Supplied passage Block Start
Product Development - Doing a patcher or a minor release

When doing the planning for a new version of the product (not typically applicable when creating a new product), it sometimes becomes necessary to consider the case of doing a patcher or a minor release (also known as dot release).
Picture this scenario - your product development team has already started planning for the features that will be implemented in the new cycle. They are trying to get an initial SWAG (literally means a Wild Ass Guess, but is typically used to define when experienced development managers and engineers do a rough guess of the amount of resources it will take to develop a given feature), are working with Product Management and User Design to get some more details of the initial feature requirements such that a more accurate estimate (but still rough estimate) is available. In the middle of this, if they are suddenly confronted with the need to plan for doing a patch or a dot (minor) release, it can take away a fair number of resources and affect the schedule for the next version.
So why does a team end up doing a patch or a minor release (dot release) ? Let's talk about a patcher first.
Reasons for doing a patcher:
- Easiest reason. After releasing the product, you discover a bug (through internal testing or from customers) that is liable to affect a number of customers. So, suppose you are doing a printing application, and you find that printing of Excel documents does not happen properly in common cases, this is something that cause you to do a patch. There is a high priority that a number of customers will get affected by such a problem.
- Crashes. A slightly more difficult situation where a number of customers have reported problems where the application suddenly crashes. On diagnosis, you find the root cause of the problem and decide that the risk of customers getting the crash is not very low, or there is a high risk of important data loss when the crash does happen. This is very important for certain classes of applications such as financial and enterprise applications.
- Customer / Tech support issues. There are a variety of issues that are not important enough to warrant a patcher on their own, but together they are causing problems with a high frequency of customer support issues and tech forums posts. Because all of these have a cost (and a lowered reputation because of many customer posts on forums is not easy to recover from), it is sometimes important to admit that there were mistakes made and release a patch.
- Device dependencies. Support you are a maker of a photo software, and many new cameras are released (or you discover problems with some existing cameras), it is important to project an image that you are responsive to developments in your field and are providing updates to your customers.
- Adding some important new operational functionality. This is a slightly tricky area since the recommendation is not implement new functionality in a patch, but if you have some important new functionality that needs to be implemented in as many existing customer apps as possible, then this is something that seems permissible. For example, if you get a new component that allows you to provide customers with a new and easier update mechanism, it makes sense to provide such a functionality through a patch available for wide download and use
- Dependencies on other software. Nowadays most large software applications also internally use other software components. For example, video players will use external codecs, CD burning software will use device burning codecs from Nero or Sonic, and many other such examples. If you find that your dependency is going to cause problems unless you install a newer version of the external component, a simple way is to incorporate such changes in a patcher.
- Competition. Your competition is going to release a new version of their software that gives them a competitive advantage, and your development process means that you cannot release a new version quickly enough. A workaround is to make the changes in a patch and make that available to your customers.
Supplied passage Block End
Problem statement =
Transcribe the part of the passage on patchers and minor releases that opens with the words containing "- Customer /" and closes with "release a patch.". The items that follow were taken from a different source than the passage on patchers and minor releases.
Available data Block Start
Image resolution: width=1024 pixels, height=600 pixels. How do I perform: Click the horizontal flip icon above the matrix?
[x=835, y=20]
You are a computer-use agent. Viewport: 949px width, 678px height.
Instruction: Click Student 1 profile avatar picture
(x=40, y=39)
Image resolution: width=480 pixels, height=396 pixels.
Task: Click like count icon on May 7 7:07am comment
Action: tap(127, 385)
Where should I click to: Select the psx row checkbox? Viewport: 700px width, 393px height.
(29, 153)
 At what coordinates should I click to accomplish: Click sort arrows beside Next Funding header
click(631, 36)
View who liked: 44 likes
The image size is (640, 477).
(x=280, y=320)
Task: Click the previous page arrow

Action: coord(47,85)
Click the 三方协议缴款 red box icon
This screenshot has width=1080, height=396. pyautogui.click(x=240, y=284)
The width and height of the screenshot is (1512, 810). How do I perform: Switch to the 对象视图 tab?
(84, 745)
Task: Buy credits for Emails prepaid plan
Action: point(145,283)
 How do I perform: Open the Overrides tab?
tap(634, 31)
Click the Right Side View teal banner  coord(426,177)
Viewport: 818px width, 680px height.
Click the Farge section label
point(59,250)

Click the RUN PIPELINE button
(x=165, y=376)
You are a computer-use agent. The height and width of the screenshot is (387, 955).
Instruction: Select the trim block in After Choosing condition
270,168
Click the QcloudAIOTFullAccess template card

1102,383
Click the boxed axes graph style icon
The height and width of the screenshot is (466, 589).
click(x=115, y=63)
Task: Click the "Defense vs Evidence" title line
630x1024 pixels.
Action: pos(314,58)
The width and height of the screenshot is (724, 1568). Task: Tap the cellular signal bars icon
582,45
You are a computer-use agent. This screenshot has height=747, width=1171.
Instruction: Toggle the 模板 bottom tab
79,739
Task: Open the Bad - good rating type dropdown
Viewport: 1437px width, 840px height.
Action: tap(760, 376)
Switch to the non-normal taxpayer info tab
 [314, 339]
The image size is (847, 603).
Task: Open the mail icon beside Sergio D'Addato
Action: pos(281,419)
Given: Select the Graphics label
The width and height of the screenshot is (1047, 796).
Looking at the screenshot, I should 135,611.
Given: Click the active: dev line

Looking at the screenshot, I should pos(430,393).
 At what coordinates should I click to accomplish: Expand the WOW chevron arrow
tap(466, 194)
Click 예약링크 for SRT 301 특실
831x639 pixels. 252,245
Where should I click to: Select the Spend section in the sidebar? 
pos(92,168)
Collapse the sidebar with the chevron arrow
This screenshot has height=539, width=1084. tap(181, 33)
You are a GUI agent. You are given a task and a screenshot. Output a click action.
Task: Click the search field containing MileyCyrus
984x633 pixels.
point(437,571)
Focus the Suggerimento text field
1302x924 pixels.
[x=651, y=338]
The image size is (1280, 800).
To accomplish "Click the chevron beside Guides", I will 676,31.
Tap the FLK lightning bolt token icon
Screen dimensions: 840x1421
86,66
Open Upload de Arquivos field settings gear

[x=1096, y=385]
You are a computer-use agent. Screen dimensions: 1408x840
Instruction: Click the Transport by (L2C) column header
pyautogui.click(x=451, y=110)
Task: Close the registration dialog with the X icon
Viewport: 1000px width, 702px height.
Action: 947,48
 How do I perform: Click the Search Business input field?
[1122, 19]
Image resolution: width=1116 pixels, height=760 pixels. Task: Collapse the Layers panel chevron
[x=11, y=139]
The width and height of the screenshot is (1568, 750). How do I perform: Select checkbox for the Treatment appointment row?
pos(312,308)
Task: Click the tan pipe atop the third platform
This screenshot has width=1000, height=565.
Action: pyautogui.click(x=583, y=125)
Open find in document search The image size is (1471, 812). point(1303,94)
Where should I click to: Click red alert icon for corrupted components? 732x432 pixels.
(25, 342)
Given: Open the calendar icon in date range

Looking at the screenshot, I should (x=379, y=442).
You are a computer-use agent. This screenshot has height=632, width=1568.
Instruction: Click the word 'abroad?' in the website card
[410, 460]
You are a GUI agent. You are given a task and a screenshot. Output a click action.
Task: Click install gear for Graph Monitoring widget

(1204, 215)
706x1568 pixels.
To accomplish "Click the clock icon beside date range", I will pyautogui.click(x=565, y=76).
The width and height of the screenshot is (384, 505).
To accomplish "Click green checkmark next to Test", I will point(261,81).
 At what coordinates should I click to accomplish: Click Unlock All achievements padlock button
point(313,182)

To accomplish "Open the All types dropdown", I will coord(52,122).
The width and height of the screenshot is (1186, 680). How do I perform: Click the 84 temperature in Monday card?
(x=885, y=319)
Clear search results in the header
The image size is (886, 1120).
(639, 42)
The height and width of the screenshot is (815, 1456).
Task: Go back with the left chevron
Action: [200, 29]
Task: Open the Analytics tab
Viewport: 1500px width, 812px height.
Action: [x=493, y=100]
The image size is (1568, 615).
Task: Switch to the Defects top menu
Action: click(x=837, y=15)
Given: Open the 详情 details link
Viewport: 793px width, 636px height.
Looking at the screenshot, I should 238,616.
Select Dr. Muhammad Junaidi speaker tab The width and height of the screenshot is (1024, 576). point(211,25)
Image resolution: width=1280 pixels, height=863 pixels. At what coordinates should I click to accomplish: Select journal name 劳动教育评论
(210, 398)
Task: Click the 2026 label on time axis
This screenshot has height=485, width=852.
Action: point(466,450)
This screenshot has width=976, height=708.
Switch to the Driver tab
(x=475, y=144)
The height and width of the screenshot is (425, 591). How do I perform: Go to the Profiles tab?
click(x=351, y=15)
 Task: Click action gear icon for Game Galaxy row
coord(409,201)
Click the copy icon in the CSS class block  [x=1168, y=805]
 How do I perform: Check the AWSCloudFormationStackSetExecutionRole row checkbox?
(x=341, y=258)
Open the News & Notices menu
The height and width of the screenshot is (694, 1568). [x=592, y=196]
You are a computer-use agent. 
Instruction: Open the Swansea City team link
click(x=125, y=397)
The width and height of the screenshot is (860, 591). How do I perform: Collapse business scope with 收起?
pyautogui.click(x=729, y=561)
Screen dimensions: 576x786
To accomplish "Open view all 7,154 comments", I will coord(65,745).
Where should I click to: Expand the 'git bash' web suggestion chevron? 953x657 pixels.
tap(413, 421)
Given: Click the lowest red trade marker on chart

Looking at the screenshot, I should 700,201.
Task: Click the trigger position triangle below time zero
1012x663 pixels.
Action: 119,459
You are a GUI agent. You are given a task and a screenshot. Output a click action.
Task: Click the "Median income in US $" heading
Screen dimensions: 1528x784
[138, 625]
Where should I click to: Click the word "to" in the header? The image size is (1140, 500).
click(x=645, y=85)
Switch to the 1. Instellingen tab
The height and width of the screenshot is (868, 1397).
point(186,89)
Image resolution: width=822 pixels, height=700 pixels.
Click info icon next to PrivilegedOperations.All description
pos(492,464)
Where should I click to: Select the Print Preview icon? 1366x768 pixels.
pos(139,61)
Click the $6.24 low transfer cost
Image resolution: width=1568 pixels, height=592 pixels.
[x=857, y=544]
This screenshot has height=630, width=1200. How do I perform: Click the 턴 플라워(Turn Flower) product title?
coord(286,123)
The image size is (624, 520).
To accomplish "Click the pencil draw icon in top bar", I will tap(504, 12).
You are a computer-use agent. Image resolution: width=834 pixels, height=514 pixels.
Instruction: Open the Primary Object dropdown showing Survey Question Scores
Available data Block End
Answer space =
- Customer / Tech support issues. There are a variety of issues that are not important enough to warrant a patcher on their own, but together they are causing problems with a high frequency of customer support issues and tech forums posts. Because all of these have a cost (and a lowered reputation because of many customer posts on forums is not easy to recover from), it is sometimes important to admit that there were mistakes made and release a patch.